Les formalités qu'il me faut remplir dès mon arrivée en témoignent. Ainsi, en Angleterre, on n'entre pas dans les bâtiments d'une Université sans montrer patte blanche. A Bruxelles, n'importe quel fâcheux semble pouvoir accéder à tous les recoins du bâtiment NO à n'importe quelle heure du jour et de la nuit. Ici, toutes les portes sont contrôlées par l'une ou l'autre carte magnétique (qu'il faut obtenir à force de formulaires et de photos d'identités). Même la vénérable porte en boiserie de Saint-John's, qui arbore pourtant encore une prodigieuse serrure digne de son grand âge, s'ouvre à l'aide d'une clef magnétique.

Rien n'est laissé au hasard par les "safety rules", soigneusement consignées dans un épais classeur qu'on trouve sur les tables de la salle où l'on prend son café. Pensez-vous arriver avec votre ordinateur portable, et le raccorder benoîtement au réseau électrique de l'Université ? Hors de question ! Tout appareil électrique doit d'abord être testé. Je confie donc mon portable au technicien, qui, après avoir noté différents numéros de série (ordinateur lui-même, transformateur, batterie, carte ethernet,...), me confie un câble spécial, seul autorisé à raccorder le transformateur au réseau électrique.

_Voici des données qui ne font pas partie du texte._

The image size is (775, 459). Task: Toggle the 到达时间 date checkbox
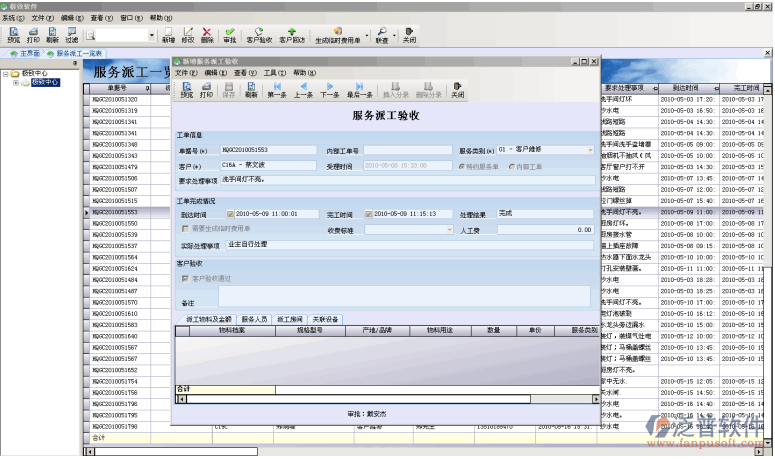point(230,214)
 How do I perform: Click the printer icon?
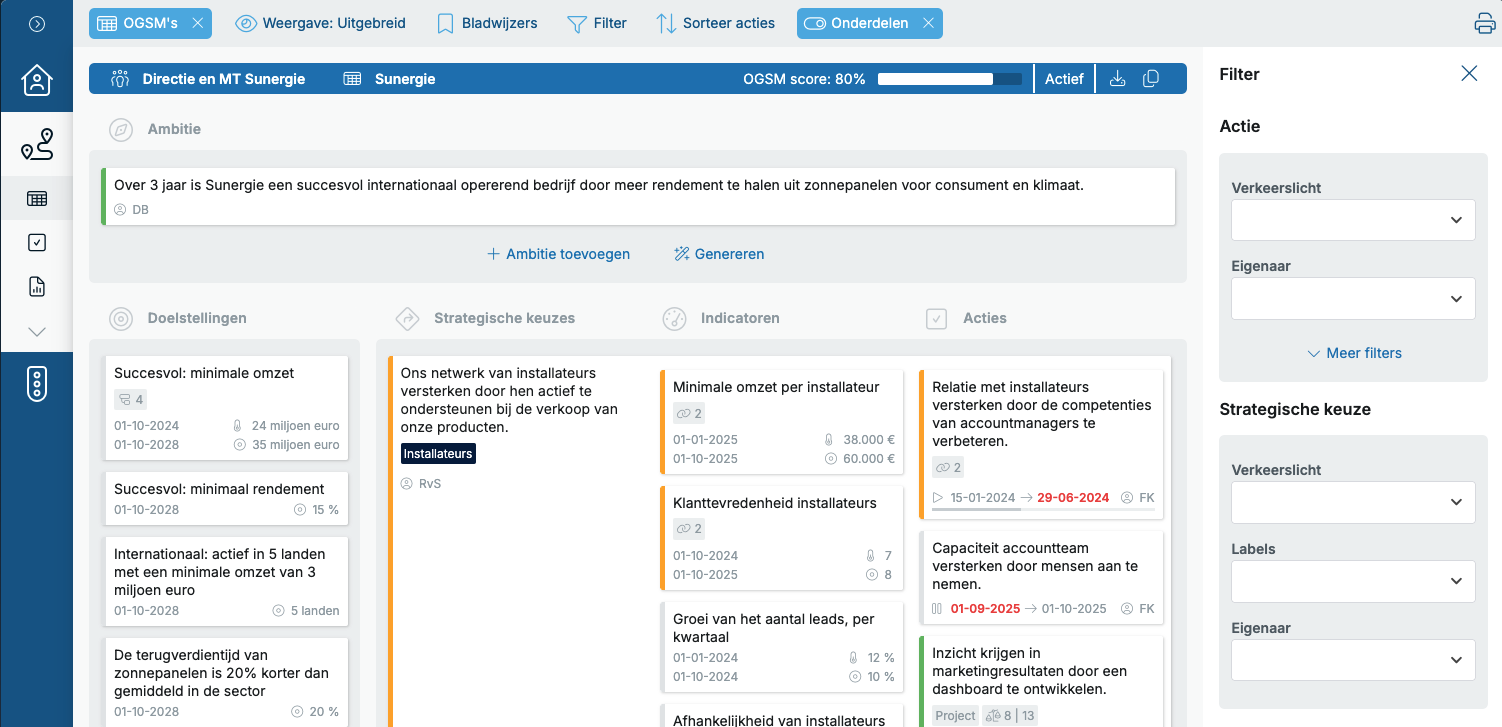(1485, 24)
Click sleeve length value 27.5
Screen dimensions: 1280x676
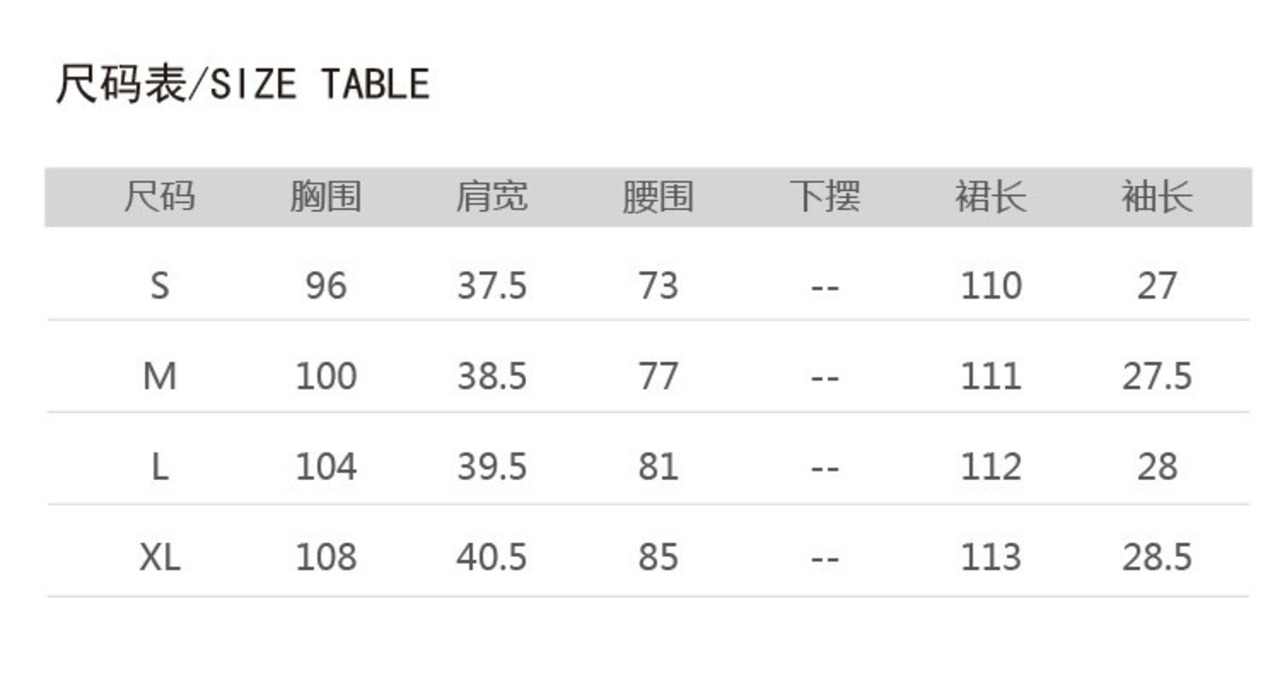(1156, 377)
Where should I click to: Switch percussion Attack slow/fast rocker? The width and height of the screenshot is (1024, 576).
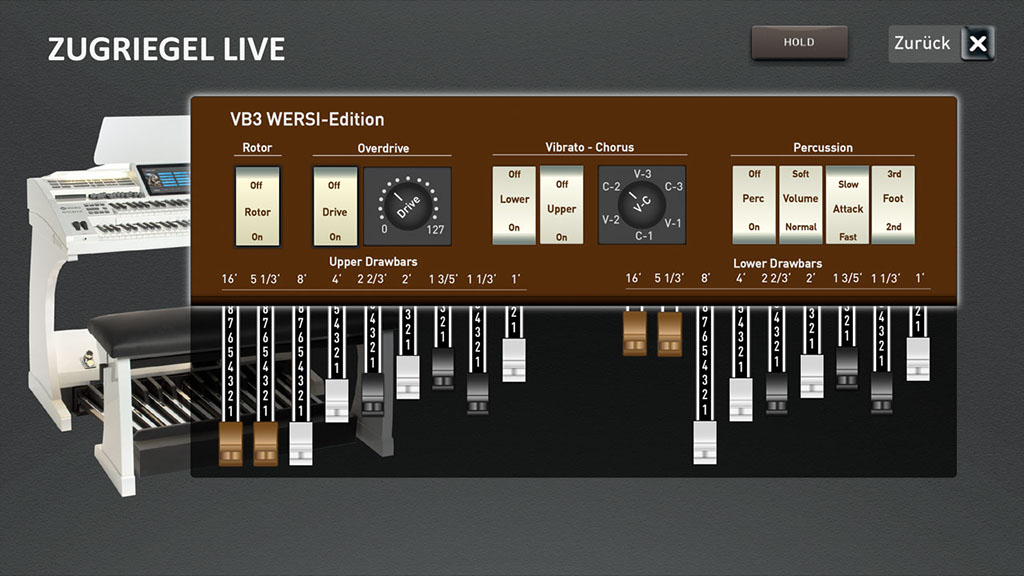(847, 206)
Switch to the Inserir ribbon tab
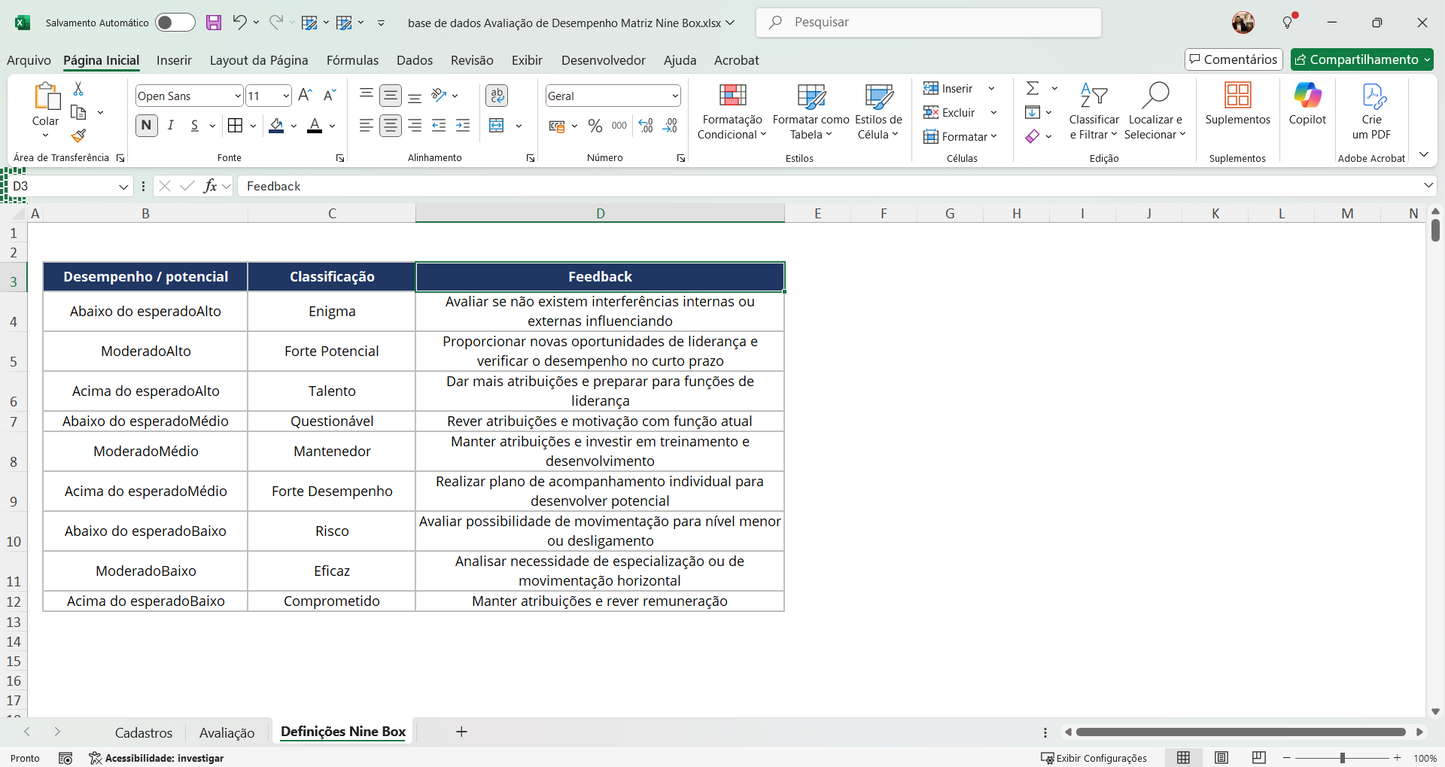The image size is (1445, 767). (174, 60)
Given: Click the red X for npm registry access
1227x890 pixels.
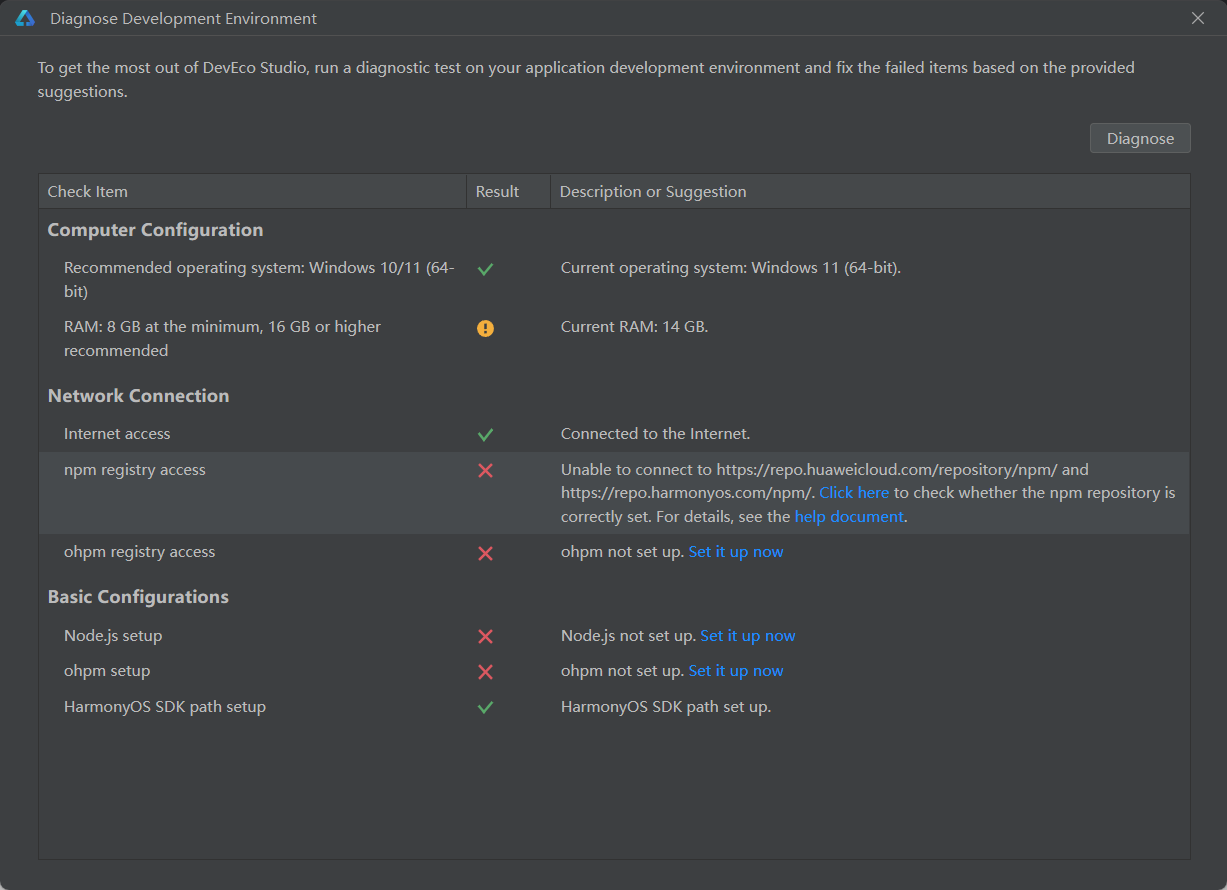Looking at the screenshot, I should coord(485,470).
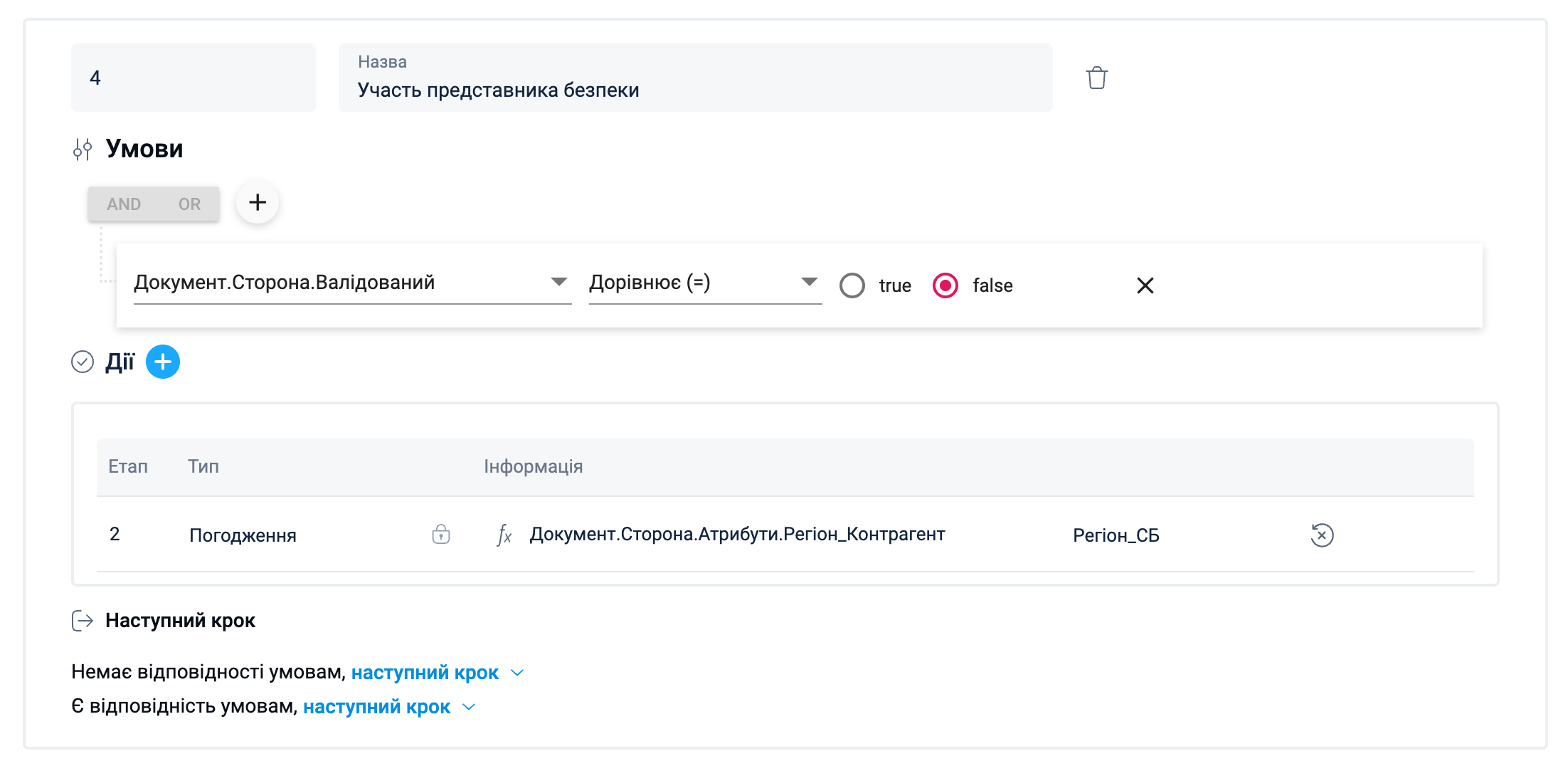
Task: Remove the condition row with X
Action: 1145,285
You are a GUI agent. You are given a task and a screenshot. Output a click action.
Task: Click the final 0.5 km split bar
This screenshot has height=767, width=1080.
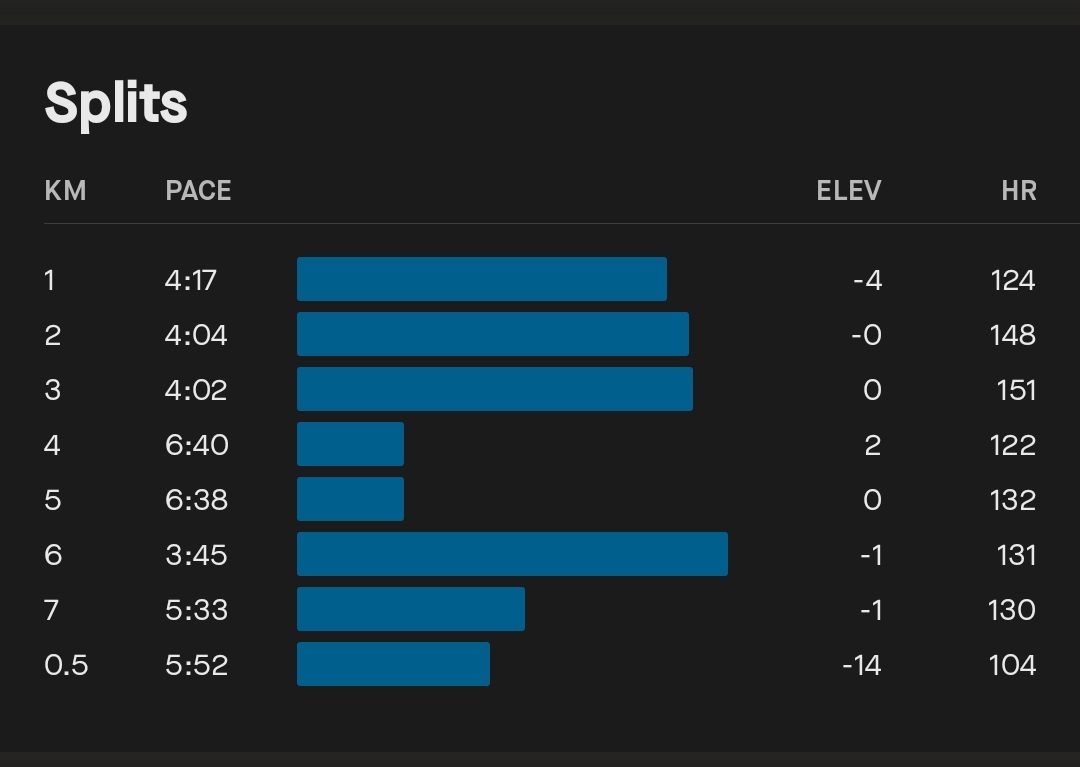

Mon bon vieux cordon "belge" équipéd'un adaptateur ad hoc ne semble pas plaire: "we don't like it here". Il en va de même pour la pièce, pourtant fabriquée et vendue par Apple, qui permet de mettre une prise anglaise directement sur le transformateur: "we don't like it either". A l'aide du câble approuvé, l'ordinateur suspect peut être raccordé à une machine - sorte de croisement monstrueux entre une console de jeux et un thermomètre multi-fonctions - qui, dans un langage numérique compris du seul technicien, approuve le matériel soumis à son suffrage. Enfin, différents autocollants sont posés à des endroits savamment choisis (derrière la batterie,...), indiquant que tout ce matériel a été correctement testé; et faisant de mon transformateur une glorieuse stèle qui témoignera, in saecula saeculorum, de la parole de l'Oracle.


Je consigne cela avec amusement, et non pour m'en plaindre. Comment pourrais-je d'ailleurs m'irriter, alors que toutes ces procédures sont menées avec efficacité et bonne humeur ? Et que dire, sinon du bien, du portier de St-John qui est une véritable mine de renseignements à lui tout seul, toujours prêt à aider avec bonne humeur et bienveillance ?


Au chapitre des anecdotes, ajoutons que l'immeuble dans lequel se trouve ma chambre comporte à l'entrée un tableau indiquant les noms des occupants. En regard du numéro de ma chambre je lis un nom qui n'est pas le mien, mais que je suppose être celui de l'ancien occupant des lieux: "J. Prout"... Ca ne s'invente pas.